I disagree. The elitism inherent in that viewpoint is a warning sign that it's a convenient and reassuring fiction, for a start; and I have an alternative theory. As you may have guessed from this post's title, I think that the provision of a facility to reshare (retweet, repost) other's content with a simple action is a major contributing factor to making a social network descend into a cesspit of fake news and hate.

Back in the early days of Twitter, most of the tweets were things that people had typed out themselves. Many of them were links to other things, but doing that required manually copying the URL and pasting it into a tweet, and most people added a word or two of commentary when they did so.

But Twitter these days is dominated by retweets. In a quick survey of the current tops of my various Twitter timelines, I saw 7 retweets and 5 original tweets. I see less of what my follows are doing, and more of what my follows are liking about what others are doing.

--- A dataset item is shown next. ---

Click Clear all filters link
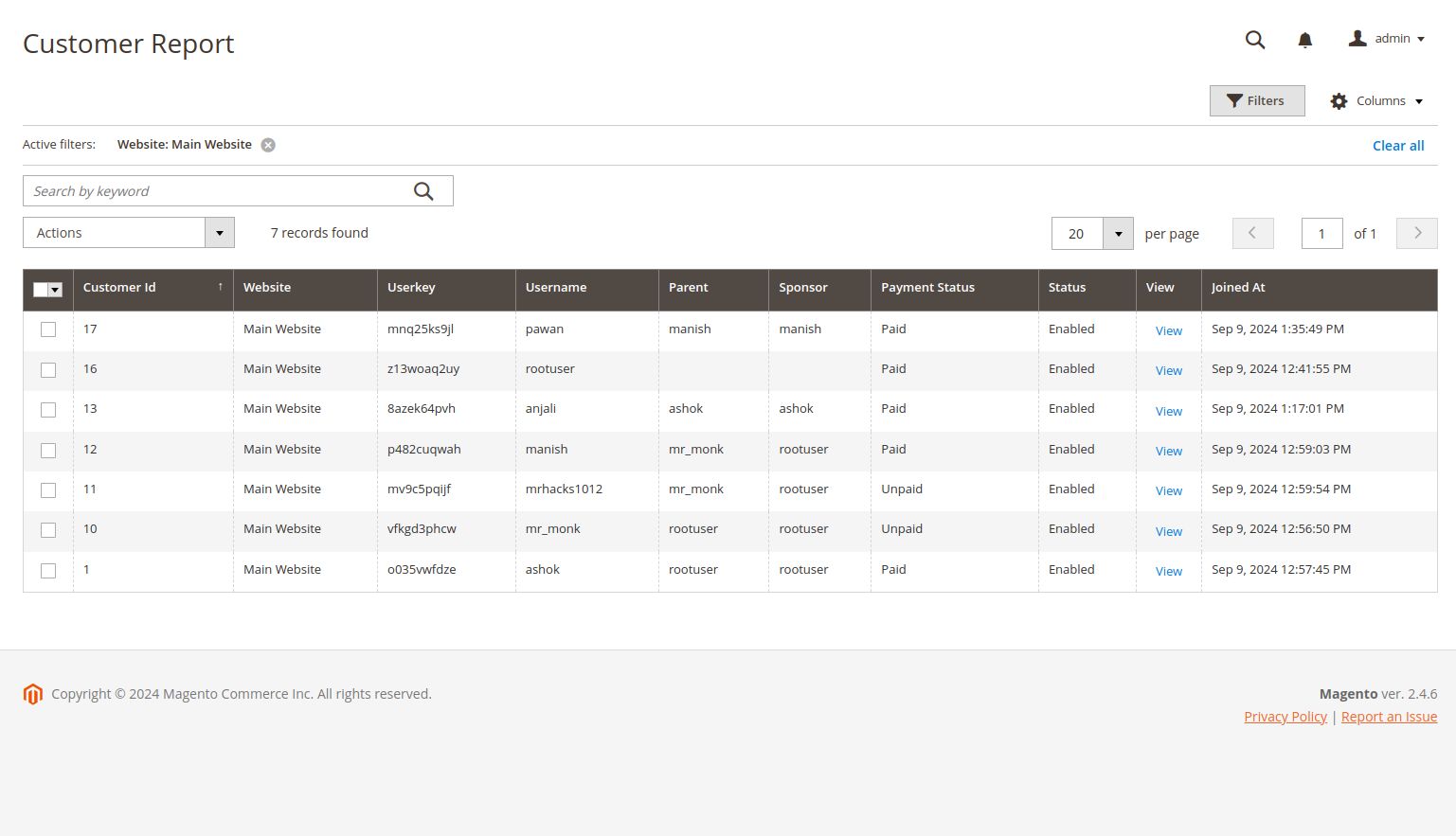This screenshot has width=1456, height=836. 1397,146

As these centralised social networks are advertising companies, this is a desirable state of affairs for them, for at least two reasons:

  1. Single-click resharing means that content can spread virally across the platform, getting seen by millions of people in a very short timeframe. This is attractive to advertisers, so the network can make money selling tools to help them encourage this, to track the spread of content, and to generally spread the idea that their network is a place where things spread quickly and influence culture.
  2. A big part of their business model is to better profile their users, so they can sell targeted advertising. It's harder for a computer to analyse your prose to learn about you (bearing in mind you might use complicated linguistic tricks such as irony) than to just see if you click a button in response to something or not. The algorithm might not be entirely clear on the meaning of the content you've just reshared, but it now knows that you have something in common with the four million other people who also reshared it; and cross-referencing that with other information it holds about you and them is a powerful predictive tool.

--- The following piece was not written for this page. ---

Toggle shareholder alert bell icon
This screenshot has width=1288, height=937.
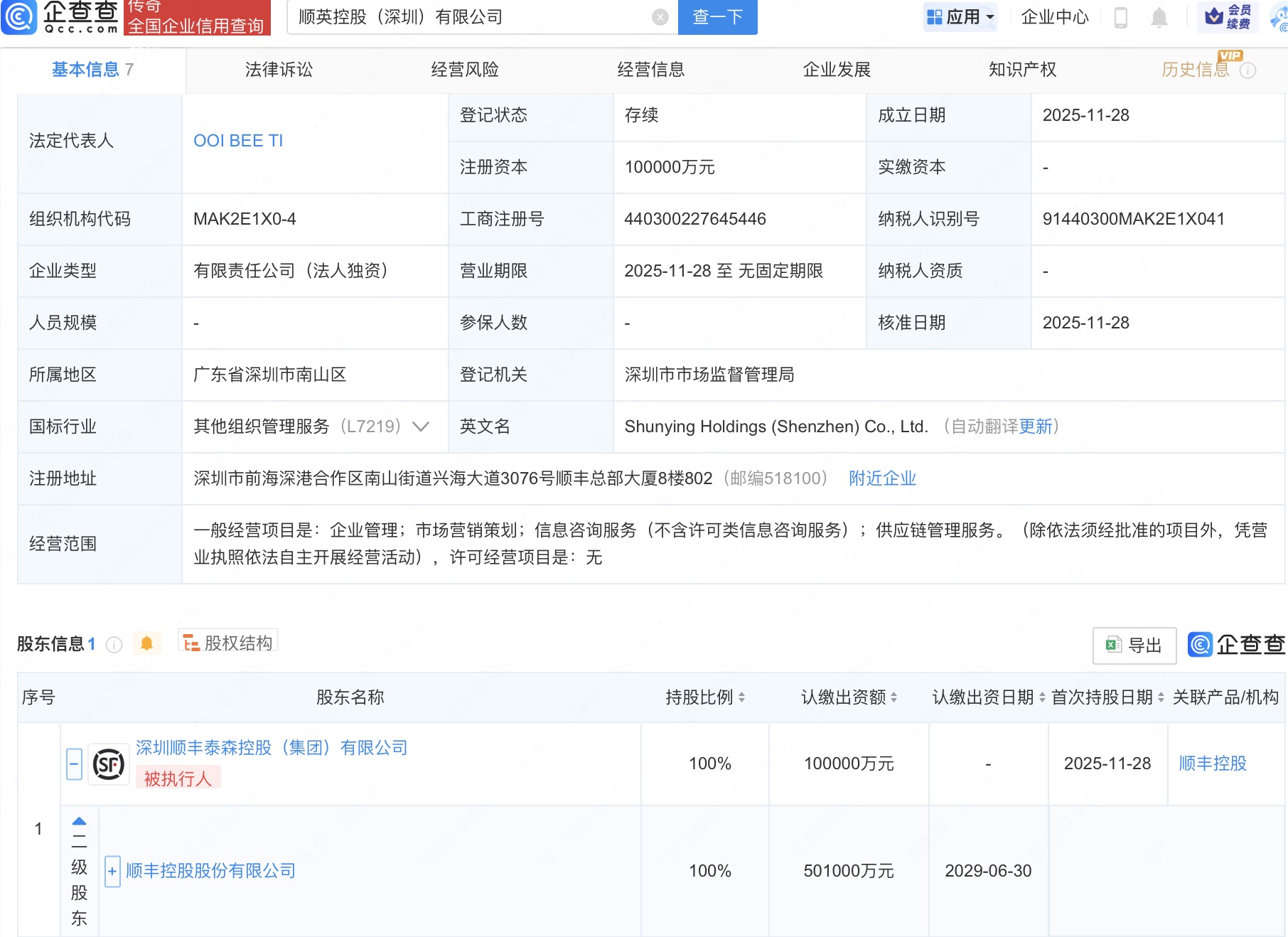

But that same ability for things to rapidly spread is the driving force behind:

  1. The rapid spread of fake news; tools designed to help advertisers are easily adopted with people wanting to control our minds for reasons even worse than mere financial gain.
  2. Hate storms, when something gets widely shared between a community of people who hate the behaviour implied by the original content; who then all respond angrily to it within the social network and often, due to the amplified feeling of communal hate and the wide reach bringing it to the attention of unhinged and morally dubious people, leading to crimes being committed against the target as "revenge".
  3. A decreased sense of community, due to seeing more and more content from outside your group. Interacting with the social networks becomes more like watching TV than sitting chatting with your friends.

I think the elitist complaint that social networks go wrong when they "go mainstream" and "the normals come and ruin it" is really just a misguided attempt to put the lingering feeling embodied in that last point into words.

Looking back at the original decentralised social networks such as email, Usenet and IRC, they all lacked a single-click "reshare" facility - but some of the criticisms of email and usenet (excess crossposting, forwarded chain emails) both come down to it still being a bit too easy to share things across community boundaries. IRC escaped this.

I think there's no reason a social network can't scale to cover the planet without becoming a cesspit - but I suspect that making forwarding content on too easy is a great way to drag it down the pan.